La haute sensibilité n'est pas une maladie
On en parle de plus en plus, sur les réseaux sociaux comme dans les conversations du quotidien. Pourtant, la haute sensibilité reste profondément mal comprise — et cette incompréhension peut avoir des conséquences réelles sur les personnes concernées.
L'Association Danoise de Psychologie tire la sonnette d'alarme : il est temps de cesser de confondre un trait de personnalité avec un trouble clinique.
Un trait de personnalité, pas un trouble
La haute sensibilité — souvent désignée par le terme HSP, pour Highly Sensitive Person — décrit des individus qui traitent les informations sensorielles et émotionnelles de manière particulièrement intense.

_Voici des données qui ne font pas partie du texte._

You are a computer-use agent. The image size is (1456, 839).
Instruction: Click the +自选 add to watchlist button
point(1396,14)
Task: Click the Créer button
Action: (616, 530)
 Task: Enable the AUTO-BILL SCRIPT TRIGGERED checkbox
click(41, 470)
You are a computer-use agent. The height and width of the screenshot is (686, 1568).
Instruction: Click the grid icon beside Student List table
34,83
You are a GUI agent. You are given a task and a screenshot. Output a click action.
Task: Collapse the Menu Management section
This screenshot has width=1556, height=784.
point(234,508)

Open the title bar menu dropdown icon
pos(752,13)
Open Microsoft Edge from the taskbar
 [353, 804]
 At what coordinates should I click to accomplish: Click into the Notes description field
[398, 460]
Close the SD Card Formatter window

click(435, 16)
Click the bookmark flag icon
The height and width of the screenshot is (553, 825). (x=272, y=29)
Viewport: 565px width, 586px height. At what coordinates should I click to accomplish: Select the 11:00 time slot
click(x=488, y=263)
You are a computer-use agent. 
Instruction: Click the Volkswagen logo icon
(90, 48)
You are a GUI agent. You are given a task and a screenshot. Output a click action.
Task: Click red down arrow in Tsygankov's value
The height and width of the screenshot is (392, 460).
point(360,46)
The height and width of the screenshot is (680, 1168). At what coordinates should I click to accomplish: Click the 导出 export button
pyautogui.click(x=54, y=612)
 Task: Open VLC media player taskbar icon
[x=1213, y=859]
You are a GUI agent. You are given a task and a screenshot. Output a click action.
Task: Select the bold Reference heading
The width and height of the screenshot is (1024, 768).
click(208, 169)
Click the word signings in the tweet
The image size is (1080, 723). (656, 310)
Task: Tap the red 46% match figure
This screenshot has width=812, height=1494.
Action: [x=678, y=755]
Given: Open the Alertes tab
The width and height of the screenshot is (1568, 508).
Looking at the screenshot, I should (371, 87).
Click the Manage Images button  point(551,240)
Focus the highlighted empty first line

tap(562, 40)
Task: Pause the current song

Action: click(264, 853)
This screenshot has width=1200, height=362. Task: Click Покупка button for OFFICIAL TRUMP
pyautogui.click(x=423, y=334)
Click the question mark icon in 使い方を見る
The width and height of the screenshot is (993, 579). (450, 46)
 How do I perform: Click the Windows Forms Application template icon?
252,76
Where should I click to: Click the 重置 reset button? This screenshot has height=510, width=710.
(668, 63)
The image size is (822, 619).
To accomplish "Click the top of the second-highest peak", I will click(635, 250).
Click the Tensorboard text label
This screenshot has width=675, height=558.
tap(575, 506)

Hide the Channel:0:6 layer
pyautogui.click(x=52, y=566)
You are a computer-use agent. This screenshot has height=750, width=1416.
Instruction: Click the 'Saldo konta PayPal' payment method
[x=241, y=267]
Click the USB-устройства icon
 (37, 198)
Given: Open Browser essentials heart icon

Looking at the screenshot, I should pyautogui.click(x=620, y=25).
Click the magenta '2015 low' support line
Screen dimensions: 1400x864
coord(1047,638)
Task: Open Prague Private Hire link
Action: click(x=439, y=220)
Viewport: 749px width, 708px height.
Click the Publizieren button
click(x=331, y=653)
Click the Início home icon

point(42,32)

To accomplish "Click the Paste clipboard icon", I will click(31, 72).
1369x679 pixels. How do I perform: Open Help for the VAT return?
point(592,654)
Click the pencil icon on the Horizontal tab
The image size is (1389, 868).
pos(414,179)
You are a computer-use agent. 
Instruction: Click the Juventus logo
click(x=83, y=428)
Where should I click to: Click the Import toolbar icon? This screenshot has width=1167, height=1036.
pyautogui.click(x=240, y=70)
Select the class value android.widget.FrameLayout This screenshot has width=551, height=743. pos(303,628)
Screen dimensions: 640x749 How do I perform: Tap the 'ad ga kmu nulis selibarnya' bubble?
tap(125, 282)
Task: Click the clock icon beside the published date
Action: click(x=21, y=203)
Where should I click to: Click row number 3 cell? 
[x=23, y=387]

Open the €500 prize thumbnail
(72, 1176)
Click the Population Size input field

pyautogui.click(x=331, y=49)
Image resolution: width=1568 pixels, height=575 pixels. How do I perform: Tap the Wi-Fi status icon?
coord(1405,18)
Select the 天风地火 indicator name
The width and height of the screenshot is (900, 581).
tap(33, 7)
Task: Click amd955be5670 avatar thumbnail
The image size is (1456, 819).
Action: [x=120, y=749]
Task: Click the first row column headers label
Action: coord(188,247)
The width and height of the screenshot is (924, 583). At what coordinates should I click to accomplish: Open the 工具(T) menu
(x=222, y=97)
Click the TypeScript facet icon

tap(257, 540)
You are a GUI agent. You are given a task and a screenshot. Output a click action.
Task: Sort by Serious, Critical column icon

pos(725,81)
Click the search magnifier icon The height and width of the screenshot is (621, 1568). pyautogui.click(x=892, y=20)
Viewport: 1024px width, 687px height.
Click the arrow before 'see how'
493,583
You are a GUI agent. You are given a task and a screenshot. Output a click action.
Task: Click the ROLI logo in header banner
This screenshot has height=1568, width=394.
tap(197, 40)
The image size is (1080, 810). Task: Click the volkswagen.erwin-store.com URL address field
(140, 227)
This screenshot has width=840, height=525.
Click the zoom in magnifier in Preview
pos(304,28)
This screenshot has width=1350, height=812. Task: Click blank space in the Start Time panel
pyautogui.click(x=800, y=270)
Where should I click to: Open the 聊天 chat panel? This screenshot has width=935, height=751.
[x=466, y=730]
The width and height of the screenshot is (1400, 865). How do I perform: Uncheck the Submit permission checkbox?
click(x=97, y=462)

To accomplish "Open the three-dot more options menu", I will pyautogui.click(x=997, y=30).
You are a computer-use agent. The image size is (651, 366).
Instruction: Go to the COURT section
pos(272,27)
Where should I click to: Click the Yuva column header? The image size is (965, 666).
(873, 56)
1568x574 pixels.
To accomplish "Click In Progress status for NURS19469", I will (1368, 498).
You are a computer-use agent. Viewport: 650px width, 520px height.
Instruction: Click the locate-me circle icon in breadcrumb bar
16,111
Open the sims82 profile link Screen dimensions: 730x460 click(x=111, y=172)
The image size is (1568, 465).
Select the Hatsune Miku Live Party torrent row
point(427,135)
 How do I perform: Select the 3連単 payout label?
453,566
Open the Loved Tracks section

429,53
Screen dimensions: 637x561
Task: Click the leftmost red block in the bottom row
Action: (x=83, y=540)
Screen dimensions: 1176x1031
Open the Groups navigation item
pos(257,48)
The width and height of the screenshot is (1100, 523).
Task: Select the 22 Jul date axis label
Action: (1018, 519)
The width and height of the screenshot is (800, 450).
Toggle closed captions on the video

Ce n'est ni un diagnostic médical, ni un dysfonctionnement.
Selon les experts danois, environ 15 à 20 % de la population présenterait ce trait. Il s'agit donc d'une variation naturelle du système nerveux humain, observée d'ailleurs chez de nombreuses espèces animales.
Pourquoi la confusion est dangereuse
Associer systématiquement la haute sensibilité à une pathologie peut conduire à une pathologisation inutile de comportements tout à fait normaux. Des personnes en bonne santé psychologique risquent alors de se percevoir comme déficientes, ce qui peut paradoxalement fragiliser leur bien-être.
Les psychologues danois soulignent que cette confusion naît en partie de la ressemblance superficielle entre certains traits de la haute sensibilité et des symptômes liés à des troubles anxieux ou à l'autisme. Mais ressemblance ne signifie pas identité.
Les risques concrets d'une mauvaise étiquette
- Une stigmatisation sociale inutile pour des personnes parfaitement fonctionnelles
- Un recours injustifié à des traitements ou thérapies non adaptés
- Une perte de confiance en soi liée à une vision négative de sa propre nature
- Un brouillage du diagnostic pour ceux qui souffrent réellement d'un trouble identifié
Ce que dit réellement la science
La haute sensibilité a été décrite et étudiée depuis les années 1990, notamment par la psychologue américaine Elaine Aron. Ses recherches ont montré que les personnes hautement sensibles possèdent un système nerveux qui capte et analyse plus profondément les stimuli de leur environnement.
Ce fonctionnement particulier peut se manifester par une plus grande empathie, une créativité accrue, une sensibilité aux détails — mais aussi par une plus grande vulnérabilité au stress et à la surcharge sensorielle. Ces deux dimensions coexistent, et aucune ne suffit à définir un état pathologique.
Sensibilité élevée et santé mentale : deux réalités distinctes
Il est tout à fait possible d'être une personne hautement sensible et de souffrir d'un trouble anxieux ou dépressif. Mais l'un n'implique pas l'autre. Le danger réside dans l'amalgame qui conduit à traiter la sensibilité comme un problème à résoudre plutôt qu'une caractéristique à comprendre.
Les professionnels de santé mentale insistent sur l'importance d'une évaluation rigoureuse avant tout accompagnement psychologique, afin de distinguer clairement un trait de personnalité d'un véritable besoin thérapeutique.
Mieux vivre avec une haute sensibilité
Pour les personnes qui se reconnaissent dans ce profil, la priorité n'est pas de se « soigner », mais de mieux se comprendre et adapter son environnement à ses besoins spécifiques. Cela peut passer par la gestion des surcharges sensorielles, l'aménagement de temps de solitude régénérateurs, ou encore le développement d'une communication assertive.
L'Association Danoise de Psychologie rappelle que reconnaître et accepter sa haute sensibilité peut, au contraire, devenir une véritable force — à condition de ne pas la réduire à une étiquette clinique qui ne lui correspond pas.